Elegancia pura: una muestra dedicada a Jacqueline de Ribes, un ícono de estilo genuino
La condesa Jacqueline de Ribes, a quien el Costume Institute del Metropolitan Museum de Nueva York rinde homenaje desde este mes con una muestra, ha vivido a lo largo de sus 86 años en aquellas famosas altas esferas, donde imperan los códigos de la verdadera elegancia, de la que ella, inquieta y creativa, ha dado su versión propia, original y con un matiz escénico, una suerte de actuación, refinada, claro está, de la distinción. Justamente, el título de la muestra es The Art of Style.
Las convenciones sociales exigían de las mujeres en su posición que fueran tan ornamentales como pudieran.
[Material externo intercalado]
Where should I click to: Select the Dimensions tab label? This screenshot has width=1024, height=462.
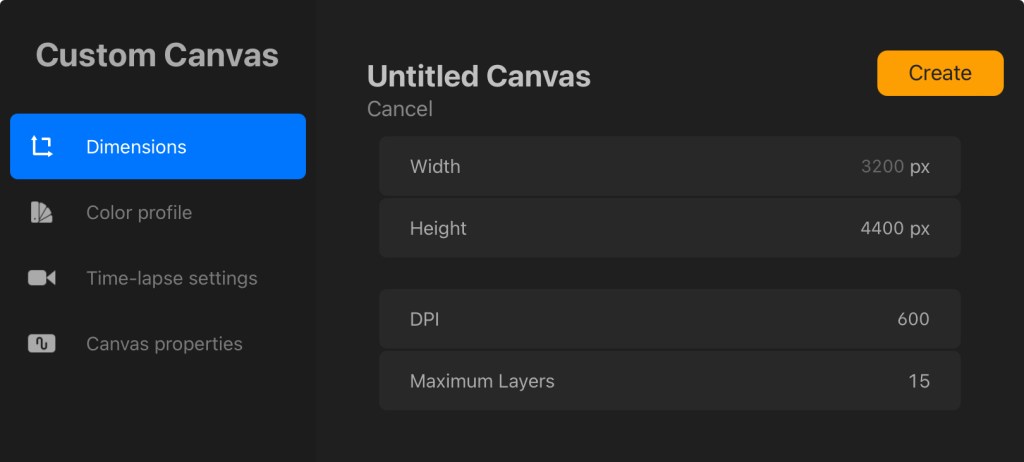(136, 147)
Equipada, desde chica, de un gusto decidido por el teatro y lo decorativo y, muy oportunamente, de unos rasgos y una allure poco comunes, quiso y supo hacer más de lo que podía esperarse del personaje que le tocaba representar.
Silueta longilínea y de ángulos netos, facciones clásicas que oh, misterio aparecen a la vez exóticas, una nariz importante, patricia, ojos en almendra, un cuello de cisne, el port de tête y la fluidez física de una bailarina, el aplomo de una esquiadora, el todo llevado con un dominio del artificio que en ella resulta natural.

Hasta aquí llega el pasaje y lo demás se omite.